» REQUIREMENTS
1. According to the biography of Christopher Kevin Willis, what nomination did his 1996 debut album earn?
2. Write the next passage of the biography of Christopher Kevin Willis, beginning right after its final sentence.
***** QUOTED PASSAGE
Christopher Kevin Willis (born February 26, 1969) is an American singer, songwriter, and record producer. Although initially a gospel singer, he later received international attention for his collaborations with house music artist David Guetta, including the songs "Just a Little More Love", "Love Don't Let Me Go, "Love Is Gone", "Tomorrow Can Wait", "Everytime We Touch" (with Steve Angello and Sebastian Ingrosso), "Would I Lie to You" (with Cedric Gervais) and "Gettin' Over You".

Biography 
Originally a gospel singer, with the Heritage Singers and others, he was featured on the pop-classical album Handel's Messiah – A Soulful Celebration in 1993, singing a contemporary version of "Every Valley Shall Be Exalted". His first job after college in Alabama was touring with a group that sang hundreds of shows in churches over a two-year period. In the mid-1990s, he toured as backup vocalist for Twila Paris. In 1996, he released his debut self-titled album, for which he wrote or co-wrote eight of the eleven songs, and earned a nomination for Best R&B Album at the 1996 Nashville Music Awards. That year, he opened on tour for Mark Lowry, and was one of several featured singers in the musical showcase Emmanuel, a national tour put together by Nashville producer Norman Miller. The tour spawned an album, which won a GMA Dove Award in 1998 for Special Event Album of the Year. He did mostly gospel until 1998 when he signed with a small music label. The label was bought out by a large corporation and Willis took that as a cue to move on. During this time he also worked to resolve the "angst" from being closeted about his sexuality, "I always felt like God really understood—but that wasn't the message I was receiving in the church. So, when I moved out on my own I really internalized that message that God makes us who we are and that it's up to us to embrace that or not. I chose to embrace all those things as freedom, and that freedom begat the freedom I experience now." He cites his internalized struggle as important to his transitioning out of gospel music. "I think there's this unspoken denial that you go through in gospel—maybe so in other musical art forms too—but I just felt for me it just wasn't easy to keep perpetuating that." On June 2, 2014, Willis married Jacqueline Leiske.
**********
***** INFORMATION PROVIDED
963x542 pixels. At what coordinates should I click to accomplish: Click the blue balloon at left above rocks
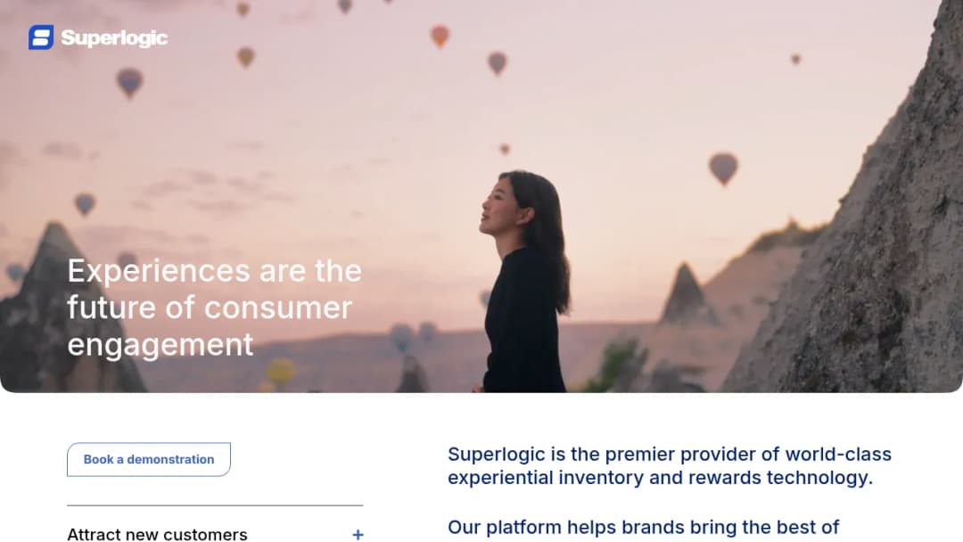tap(85, 204)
**********
» THE ANSWERS
1. Best R&B Album at the 1996 Nashville Music Awards

2.
In 2000 he was working with the French boy band 2Be3 and when doing some publicity for their album in Paris one of the bandmates introduced him to house musician and producer David Guetta. Guetta invited Willis to the studio and the next day they wrote 'Just a Little More Love.' Willis co-wrote and provided most of the vocals on Guetta's debut album Just a Little More Love, including the hit title track.

His music genres have included gospel music, disco, pop rock, and R&B. Willis is active on social networks including MySpace, Facebook and recently Twitter. He often adds live photos and videos from his tours and answers questions from fans. Throughout 2009 he toured with David Guetta through Europe in support of One Love. He has also been doing solo European dates. In November 2009 he performed at Danceclub C4 in Steyer, Austria for their 2nd Anniversary Party. A documentary about him, Inside Out, directed by Robert Jason and Eric Miclette for Complete World Domination was released in early 2010 alongside the "Gettin' Over" single.

His solo single "Louder (Put Your Hands Up)" was released on October 12, 2010. Willis co-wrote the song with Cutfather and Jonas Jeberg. The video premiered on DailyMotion October 26, 2010. Shot in Los Angeles, the video was directed by Billie Woodruff. The video now has nearly 2 million views on his YouTube page. The song reached number one on Billboards Hot Dance Club Songs on the issue dated January 8, 2011.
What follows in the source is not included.